_O que se pede_
**A)** Diga se cada afirmação concorda com o trecho, respondendo sim ou não e citando literalmente as palavras decisivas: (i) Maria Consuelo Mejia dirige a Católicos pelo Direito de Decidir; (ii) Jorge Serrano Limon chefia um grupo favorável ao aborto; (iii) as mulheres que abortam em clínicas ilegais não correm risco de esterilidade.
**B)** Segundo o trecho, onde as mulheres frequentemente abortam os fetos?
**C)** Por favor, reproduza do trecho tudo o que vai de "Enquanto isso, esquerdistas" até "vezes de morte.".

Enquanto isso, esquerdistas e feministas acusam os oponentes de virarem as costas para a realidade. Eles dizem que milhões de mulheres, como de fato em grande parte da América Latina, já ignoram a lei e optam por abortar os fetos, freqüentemente em clínicas ilegais precárias ou nas casas de parteiras. Elas correm risco de infecção, esterilidade e às vezes de morte.

“As mulheres estão morrendo, acima de tudo as mulheres pobres, por causa de abortos inseguros”, disse Maria Consuelo Mejia, diretora da Católicos pelo Direito de Decidir. “O que gostaríamos é que estas mulheres nunca tivessem que enfrentar a necessidade de um aborto, mas nesta sociedade isto é impossível no momento. Não há acesso a informação, a métodos anticoncepcionais. Nem a maioria das mulheres tem o poder de negociar o uso de preservativos com seus parceiros.”

Os conservadores respondem que aborto equivale a assassinato. “Esta lei é uma lei que custará muitas vidas”, disse Jorge Serrano Limon, chefe da Provida, um grupo antiaborto. “Se for sancionada, ela derramará muito sangue, o sangue de bebês recém concebidos no útero materno.”

_Dados registrados_

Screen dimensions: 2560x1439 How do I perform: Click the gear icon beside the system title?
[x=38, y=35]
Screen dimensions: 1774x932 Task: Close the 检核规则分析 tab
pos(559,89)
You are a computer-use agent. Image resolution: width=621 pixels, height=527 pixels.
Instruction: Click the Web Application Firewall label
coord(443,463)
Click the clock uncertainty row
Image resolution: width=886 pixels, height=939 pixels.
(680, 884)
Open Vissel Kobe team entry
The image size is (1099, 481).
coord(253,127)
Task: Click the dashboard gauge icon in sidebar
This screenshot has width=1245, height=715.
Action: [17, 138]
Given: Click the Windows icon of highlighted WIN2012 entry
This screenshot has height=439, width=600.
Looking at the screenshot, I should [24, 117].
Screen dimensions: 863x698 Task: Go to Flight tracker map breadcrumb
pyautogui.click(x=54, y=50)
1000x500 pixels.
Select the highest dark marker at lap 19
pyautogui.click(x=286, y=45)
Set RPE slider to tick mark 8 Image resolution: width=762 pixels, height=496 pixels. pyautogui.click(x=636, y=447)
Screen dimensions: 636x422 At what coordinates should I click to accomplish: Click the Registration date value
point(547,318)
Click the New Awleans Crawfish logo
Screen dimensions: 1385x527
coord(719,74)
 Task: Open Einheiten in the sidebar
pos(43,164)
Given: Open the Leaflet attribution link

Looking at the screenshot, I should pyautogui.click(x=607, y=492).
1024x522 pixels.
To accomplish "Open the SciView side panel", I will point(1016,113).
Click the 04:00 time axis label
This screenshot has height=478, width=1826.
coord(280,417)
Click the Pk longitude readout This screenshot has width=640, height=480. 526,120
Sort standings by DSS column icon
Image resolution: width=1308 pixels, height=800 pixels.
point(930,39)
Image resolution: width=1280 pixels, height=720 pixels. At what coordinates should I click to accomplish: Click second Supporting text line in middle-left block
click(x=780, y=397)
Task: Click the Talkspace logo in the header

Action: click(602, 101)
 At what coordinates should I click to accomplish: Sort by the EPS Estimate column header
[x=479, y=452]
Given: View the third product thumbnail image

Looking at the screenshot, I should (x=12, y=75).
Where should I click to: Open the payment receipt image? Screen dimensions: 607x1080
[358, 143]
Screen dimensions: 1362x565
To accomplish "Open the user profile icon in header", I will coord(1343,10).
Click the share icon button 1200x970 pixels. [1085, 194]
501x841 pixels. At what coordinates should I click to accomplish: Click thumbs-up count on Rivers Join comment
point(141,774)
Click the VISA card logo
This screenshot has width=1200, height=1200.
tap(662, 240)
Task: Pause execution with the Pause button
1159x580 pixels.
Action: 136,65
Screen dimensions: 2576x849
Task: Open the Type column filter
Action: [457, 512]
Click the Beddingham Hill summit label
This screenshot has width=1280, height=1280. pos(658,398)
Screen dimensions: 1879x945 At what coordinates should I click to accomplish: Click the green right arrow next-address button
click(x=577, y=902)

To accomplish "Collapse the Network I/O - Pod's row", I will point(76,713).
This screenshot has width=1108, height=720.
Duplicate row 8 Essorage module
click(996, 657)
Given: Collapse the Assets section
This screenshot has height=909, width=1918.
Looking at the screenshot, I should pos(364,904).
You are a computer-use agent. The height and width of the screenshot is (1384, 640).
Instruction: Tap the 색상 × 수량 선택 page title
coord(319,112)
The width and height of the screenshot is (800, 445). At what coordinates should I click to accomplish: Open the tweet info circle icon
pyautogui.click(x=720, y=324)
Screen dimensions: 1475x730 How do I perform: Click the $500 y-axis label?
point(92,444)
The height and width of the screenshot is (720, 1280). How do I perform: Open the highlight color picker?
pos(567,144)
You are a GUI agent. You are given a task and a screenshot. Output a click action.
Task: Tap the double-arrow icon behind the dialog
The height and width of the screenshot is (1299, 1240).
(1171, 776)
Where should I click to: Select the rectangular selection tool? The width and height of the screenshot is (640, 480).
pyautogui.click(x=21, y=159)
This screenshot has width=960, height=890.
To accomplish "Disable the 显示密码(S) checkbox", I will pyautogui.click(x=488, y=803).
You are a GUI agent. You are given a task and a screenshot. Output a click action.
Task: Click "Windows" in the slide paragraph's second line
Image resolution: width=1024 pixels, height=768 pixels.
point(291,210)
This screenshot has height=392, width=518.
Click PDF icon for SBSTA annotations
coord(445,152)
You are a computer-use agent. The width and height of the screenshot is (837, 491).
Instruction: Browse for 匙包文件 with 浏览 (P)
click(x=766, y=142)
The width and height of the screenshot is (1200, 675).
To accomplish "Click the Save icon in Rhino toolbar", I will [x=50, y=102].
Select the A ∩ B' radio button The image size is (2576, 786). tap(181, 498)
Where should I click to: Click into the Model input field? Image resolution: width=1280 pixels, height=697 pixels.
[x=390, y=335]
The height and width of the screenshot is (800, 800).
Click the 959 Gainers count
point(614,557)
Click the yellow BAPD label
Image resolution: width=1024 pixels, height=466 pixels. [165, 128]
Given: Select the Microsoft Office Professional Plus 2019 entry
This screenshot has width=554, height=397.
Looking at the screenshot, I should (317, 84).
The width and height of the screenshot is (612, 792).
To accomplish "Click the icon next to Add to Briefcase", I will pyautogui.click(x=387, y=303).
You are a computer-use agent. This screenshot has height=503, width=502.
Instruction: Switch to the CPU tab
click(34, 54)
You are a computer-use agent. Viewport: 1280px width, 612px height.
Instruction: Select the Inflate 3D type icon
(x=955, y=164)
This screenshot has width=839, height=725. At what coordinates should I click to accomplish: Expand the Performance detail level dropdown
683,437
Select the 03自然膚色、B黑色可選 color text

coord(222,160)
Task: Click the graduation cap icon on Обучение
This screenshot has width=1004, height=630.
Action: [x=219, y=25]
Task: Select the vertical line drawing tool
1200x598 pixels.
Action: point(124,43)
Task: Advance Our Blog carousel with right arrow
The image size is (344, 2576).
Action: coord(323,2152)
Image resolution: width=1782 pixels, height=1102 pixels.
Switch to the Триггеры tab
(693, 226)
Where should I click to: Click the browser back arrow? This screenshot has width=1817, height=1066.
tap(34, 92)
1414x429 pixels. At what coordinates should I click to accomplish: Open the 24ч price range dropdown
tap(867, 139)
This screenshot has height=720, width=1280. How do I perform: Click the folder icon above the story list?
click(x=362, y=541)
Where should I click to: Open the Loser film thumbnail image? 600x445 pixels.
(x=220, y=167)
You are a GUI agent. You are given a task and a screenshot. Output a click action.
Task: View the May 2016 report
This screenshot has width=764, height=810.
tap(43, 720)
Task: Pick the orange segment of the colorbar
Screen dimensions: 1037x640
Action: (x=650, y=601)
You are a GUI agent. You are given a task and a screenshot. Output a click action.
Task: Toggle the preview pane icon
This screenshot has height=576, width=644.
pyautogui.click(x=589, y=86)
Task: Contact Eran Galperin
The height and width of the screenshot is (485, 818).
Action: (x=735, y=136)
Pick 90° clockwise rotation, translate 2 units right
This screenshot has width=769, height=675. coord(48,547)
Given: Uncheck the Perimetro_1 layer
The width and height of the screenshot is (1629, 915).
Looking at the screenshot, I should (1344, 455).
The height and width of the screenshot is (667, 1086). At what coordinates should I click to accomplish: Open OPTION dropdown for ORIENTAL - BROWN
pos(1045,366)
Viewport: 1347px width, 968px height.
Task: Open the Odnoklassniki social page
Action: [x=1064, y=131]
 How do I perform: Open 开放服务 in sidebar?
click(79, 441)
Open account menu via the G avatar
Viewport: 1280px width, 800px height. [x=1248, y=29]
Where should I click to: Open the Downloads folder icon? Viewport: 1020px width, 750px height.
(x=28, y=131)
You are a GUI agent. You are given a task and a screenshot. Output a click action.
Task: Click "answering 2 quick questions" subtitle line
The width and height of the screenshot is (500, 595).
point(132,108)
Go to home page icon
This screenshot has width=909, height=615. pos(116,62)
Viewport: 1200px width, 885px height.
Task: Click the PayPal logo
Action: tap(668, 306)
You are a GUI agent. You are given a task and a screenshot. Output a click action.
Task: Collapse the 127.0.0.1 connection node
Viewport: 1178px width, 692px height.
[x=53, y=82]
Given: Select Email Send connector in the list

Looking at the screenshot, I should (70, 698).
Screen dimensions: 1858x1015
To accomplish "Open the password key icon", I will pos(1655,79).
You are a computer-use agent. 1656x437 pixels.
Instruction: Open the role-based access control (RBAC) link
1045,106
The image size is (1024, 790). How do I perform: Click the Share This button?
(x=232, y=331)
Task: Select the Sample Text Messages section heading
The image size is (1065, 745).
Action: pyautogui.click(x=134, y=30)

_Respostas às tarefas_
**A)**
(i) Sim: "disse Maria Consuelo Mejia, diretora da Católicos pelo Direito de Decidir".
(ii) Não: "chefe da Provida, um grupo antiaborto".
(iii) Não: "Elas correm risco de infecção, esterilidade e às vezes de morte."

**B)** Em clínicas ilegais precárias ou nas casas de parteiras.

**C)**
Enquanto isso, esquerdistas e feministas acusam os oponentes de virarem as costas para a realidade. Eles dizem que milhões de mulheres, como de fato em grande parte da América Latina, já ignoram a lei e optam por abortar os fetos, freqüentemente em clínicas ilegais precárias ou nas casas de parteiras. Elas correm risco de infecção, esterilidade e às vezes de morte.